# Canning split pea soup



## treeshell17 (Mar 30, 2013)

I plan to can up a bunch of split pea soup with ham after Christmas but I want to know if my recipe is safe to can. 

Split pea soup with ham bone

8 cups water

1 large ham bone

2 cups green dried split peas

2 large carrots, peeled and diced small

2 medium onions, chopped small

2 large celery ribs, include leaves, chop small

1 large bay leaf

2 beef bouillon cubes( I omit)

1 teaspoon salt

1/4 teaspoon black peppercorns, crushed ( I omit)

1 pinch dried thyme (I omit)


Directions:

Rinse peas well in cold water and add to a large cooking pot.

Measure 8 cups of water and add to cooking pot. Bring to boil, remove from heat, cover and let sit for 1 hour. Return to stove and bring back to boil.

Add ham bone, carrots, onions, celery, bay leaf, beef bouillon, salt, peppercorns and dried thyme. Reduce heat to simmer, cover and cook for about 1 to 1 1/2 hours, stirring occasionally.

Remove ham bone and cut off any remaining ham, cut into bite size pieces and return to soup.

Discard ham bone.

If there are big pieces of ham in the soup, remove, cut into bite size pieces and return to soup.

Remove bay leaf and discard.

Adjust seasonings to taste.

If soup is too thick, add more water to your desired consistency.

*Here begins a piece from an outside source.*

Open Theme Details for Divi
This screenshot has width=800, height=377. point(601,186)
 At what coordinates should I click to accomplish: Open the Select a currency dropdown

Beef broth or chicken broth may be added, just reduce the water by the amounts used.


What do you all think? Would I can it for 75 minutes for pints? Thanks!


----------



## PlicketyCat (Jul 14, 2010)

When in doubt, canning soup using the meat time should be fine since the meat has the longest processing time. 

NCHFP says you can process meaty soups & stews at 60 min/pint and 75 min/quarts.
http://nchfp.uga.edu/how/can_04/soups.html


----------



## wannabechef (Nov 20, 2012)

PlicketyCat said:


> When in doubt, canning soup using the meat time should be fine since the meat has the longest processing time.
> 
> NCHFP says you can process meaty soups & stews at 60 min/pint and 75 min/quarts.
> http://nchfp.uga.edu/how/can_04/soups.html


This...

Sent from my GT-P3113 using Tapatalk 4


----------



## countrygal (Feb 14, 2010)

The book that came with my pressure canner says to do meats at 75 min/pint and 90 min/quart.


----------



## unregistered65598 (Oct 4, 2010)

countrygal said:


> The book that came with my pressure canner says to do meats at 75 min/pint and 90 min/quart.


 That's what mine says also. I go with what my book says.


----------